Four women who’ve carried the title “First Lady” talked about their experiences this past week during two separate events in Iowa. Laura Bush, the First Lady of the United States, spoke at a fundraiser in Des Moines on Thursday and told the crowd she wasn’t the sort who sought the spotlight.
“When your spouse is in politics, you’re involved whether you want to be or not,” Mrs. Bush said. “It makes a huge difference for the candidate and the office-holder if his family supports him and if they stay with him and stand with him.” Three women who’ve stood by the state’s past three governors gathered Wednesday afternoon at Terrace Hill, the governor’s mansion, and talked about their experiences as First Lady.
Former Iowa First Lady Chris Branstad was 30 when her husband was elected in 1982 and she had two young children. A third child was born the next year. “My first goal was to make sure that my children grew up normal…I mean, I drove carpool,” Mrs. Branstad said. “As they got older, it got a little bit easier.” Former Iowa First Lady Billie Ray said she decided when her husband was elected governor in 1968 that she would try to give her teenage girls as normal a childhood as possible. “I went nearly always with Bob if I could,” Mrs. Ray said. “But I said the girls came first and if they had some function, then I stayed for that.”
Current Iowa First Lady Christie Vilsack’s experience in the governor’s mansion has been different because one of her sons was in college and the other was nearly done with high school when her husband was elected in 1998. “Doug was a senior in high school when (her husband was inaugurated as governor in January, 1999) and I literally left him at home in Mount Pleasant with family and friends and came to Des Moines and went back and forth between the two places for that semester,” Mrs. Vilsack said. “I found the answer to empty nest syndrome and that is that I left my empty nest and started a whole new life here.”
Mrs.
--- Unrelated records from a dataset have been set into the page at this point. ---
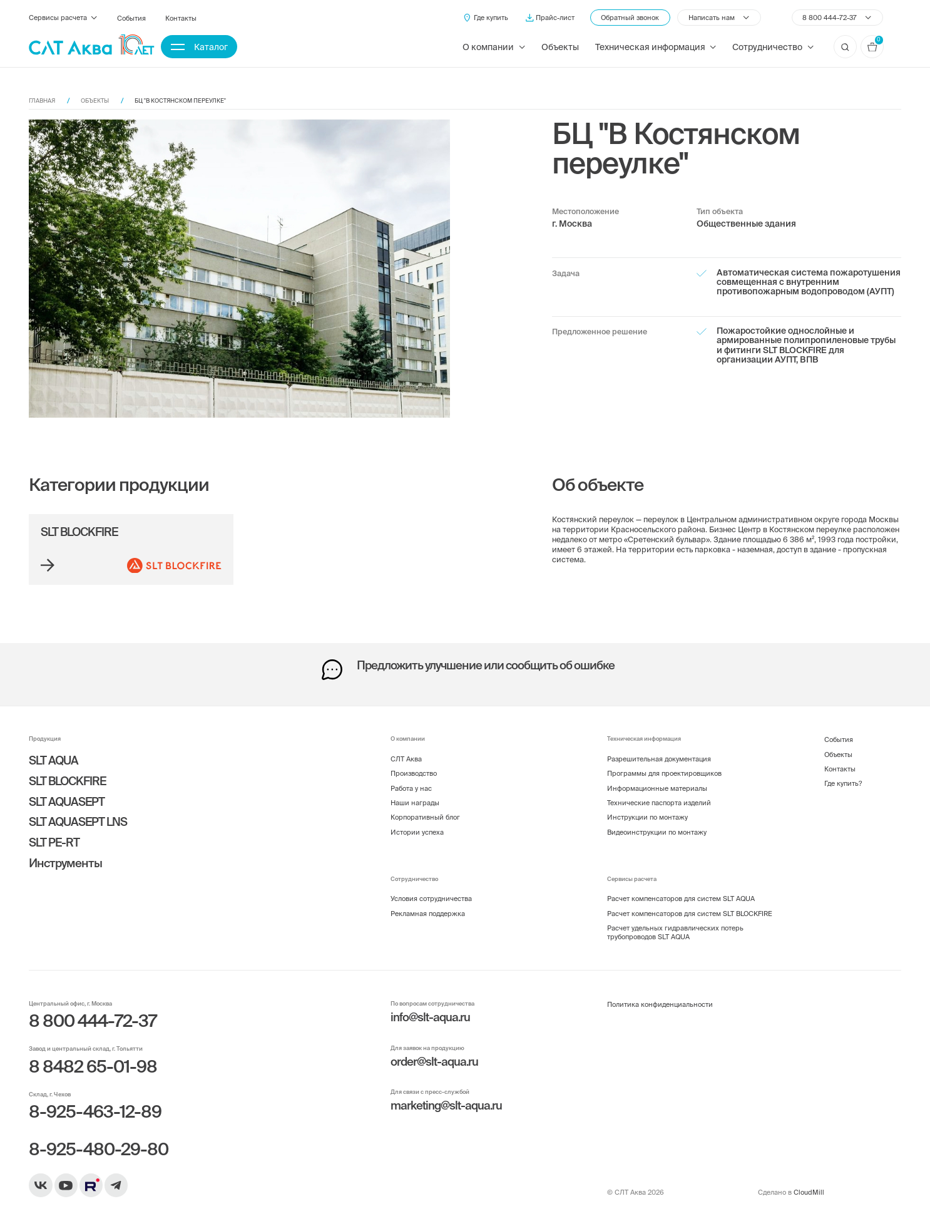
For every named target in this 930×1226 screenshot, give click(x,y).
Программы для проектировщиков (664, 773)
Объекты (560, 47)
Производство (414, 773)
Vilsack said the three First Ladies would offer whatever advice the next First Lady might want from them. “When people say ‘Well, what do First Ladies do anyway?’ I say ‘Whatever they want because we’re not elected and we’re not paid,'” Mrs. Vilsack said. “I will defend, and I’m sure these two will as well, the choice that the next First Lady makes, whatever those choices are, we will defend them because we’ve all found ourselves here in different circumstances.”
Mari Culver, the wife of Democratic gubernatorial candidate Chet Culver, is a lawyer and Karen Nussle, the wife of Republican gubernatorial candidate Jim Nussle, is a college professor. Chris Branstad put it this way. “First Ladies definitely are in a club all of our own,” Chris Branstad said. “I’m just glad that I could have been part of that.”